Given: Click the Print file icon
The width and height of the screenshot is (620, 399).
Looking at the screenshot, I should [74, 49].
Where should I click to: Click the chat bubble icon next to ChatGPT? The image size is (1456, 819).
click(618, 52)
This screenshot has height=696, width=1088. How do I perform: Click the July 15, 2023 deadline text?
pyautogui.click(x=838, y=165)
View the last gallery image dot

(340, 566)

- - - -

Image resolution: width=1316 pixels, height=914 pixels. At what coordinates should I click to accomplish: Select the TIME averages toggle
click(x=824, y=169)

- - - -

OBJECTIVE → Copy out the lines from the one containing "Where should I" through the one containing "pyautogui.click(x=838, y=165)", changing "deadline" to "due date" and keeping everything else the same.

FINISHED TASK →
Where should I click to: Click the chat bubble icon next to ChatGPT? The image size is (1456, 819).
click(618, 52)
This screenshot has height=696, width=1088. How do I perform: Click the July 15, 2023 due date text?
pyautogui.click(x=838, y=165)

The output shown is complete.